If you really want to get wild with speed, you can start drapping pragma omp parallels in various places :)
@aadler Thanks a ton for doing this. 60% is a pretty big improvement! I haven't really had a chance to give it look yet but just realized I hadn't responded at all. Hopefully I'll be able to spend some more time on this soon.
My pleasure. I didn't create a pull request since I personally do not use roxygen in my packages and was afraid to mess things up. In my experience, I've found that the [x]apply functions are ones well suited for conversion to compiled code.
Now, if you don't want to use Rcpp, we can go the C/Fortran95 route, but I'd recommend for loo to use Rcpp since the entire Stan ecosystem is in Rcpp.
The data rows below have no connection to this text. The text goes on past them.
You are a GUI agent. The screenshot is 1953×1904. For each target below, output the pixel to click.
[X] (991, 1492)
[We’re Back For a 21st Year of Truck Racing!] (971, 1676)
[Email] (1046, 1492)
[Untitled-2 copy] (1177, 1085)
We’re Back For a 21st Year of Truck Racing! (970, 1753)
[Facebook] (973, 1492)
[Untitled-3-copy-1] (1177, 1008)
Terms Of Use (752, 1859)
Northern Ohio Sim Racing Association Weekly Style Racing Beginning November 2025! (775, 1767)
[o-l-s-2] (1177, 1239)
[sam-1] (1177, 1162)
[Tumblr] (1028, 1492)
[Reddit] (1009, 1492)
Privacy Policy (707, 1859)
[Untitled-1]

Also, to be honest, I spent very little time trying to optimize the C++; rather, I followed the R code pretty much up a tree and off a cliff trying to ensure compatibility. Once you have the C++ code in the loo package, I'm sure y'all can streamline it much better than I could have :)
Related, but less important. I had some trouble with the WAIC calculations crashing (something in the colLogSumExps code on large datasets). I rewrote this part using C++. It is about 10% faster, and so I thought I'd share it. It is here and I added a pull requests to @aadler's version as well: https://github.com/reuning/loo
I'm relatively new to this all so caveats apply. Hope this helps in some small way.
Sorry it’s taken so long to come back to this. We’ve been focused on other improvements rather than speed recently, but now that loo 2.0 is out I think we’re ready to more seriously consider using some C++ in the backend iff the improvements are substantial enough to warrant maintaining the additional code and including an Rcpp dependency. Anyone interested in resuming this work?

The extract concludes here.